10 Tips for Writers
- Start your career writing articles. Don’t think that writing a book is the best way to reach people with your message. An article in Decision magazine can reach 850,000 people, Today’s Christian Woman, 250,000. The average nonfiction book sells 8,000 copies.
- Know where you plan to send your manuscript before you begin to write. Finding a place afterwards is like buying a pair of shoes then going home and trying to find someone in the family who likes them and who can wear them.
- Follow the magazine’s guidelines carefully. Lin Johnson, editor of the Christian Communicator, says she wants subheads. If she takes an article out of the envelope and sees no subheads, she puts it back in and sends it back.
- Submit. I know lots of writers who are gifted but have never published because they never submit their material.

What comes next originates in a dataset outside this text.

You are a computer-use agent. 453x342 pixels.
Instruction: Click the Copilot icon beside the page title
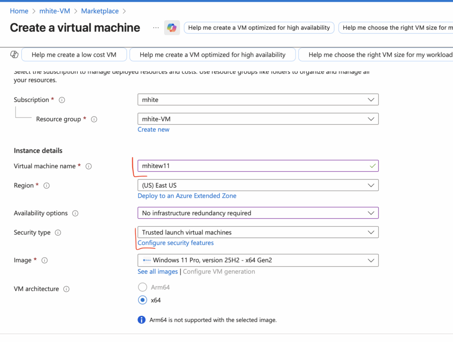(x=171, y=28)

- Help other writers. I became involved with writing groups to hone my skills, but in the process have learned that I grow the most when I’m helping someone else. I critique manuscripts because seeing problems in others writers’ manuscripts improves my ability to self edit.
- Read, read, read. I read in my genre, outside my genre, and books on the craft of writing. I don’t think I will ever know it all. I study writers who move me, make me think, or surprise me.
- Surround yourself with positive people. They will help you through the hard times and won’t let your head get too big during the good times.
- Don’t ever give up. Persistence pays off. Most great writers were rejected over and over. And understand that God hasn’t called us to be best-selling authors, but to be faithful.
- Don’t compare yourself to other writers. The envy bug creeps into our minds and eats away at our confidence. That monster comes direct from the evil one.
- “Delight yourself in the Lord” (Psalm 37:4). That scripture ends by saying that God will give you the desires of your heart, but I have found that as I delight in God, then he gives me things that are bigger and better than I could ever imagine—and most of them have nothing to do with material goods.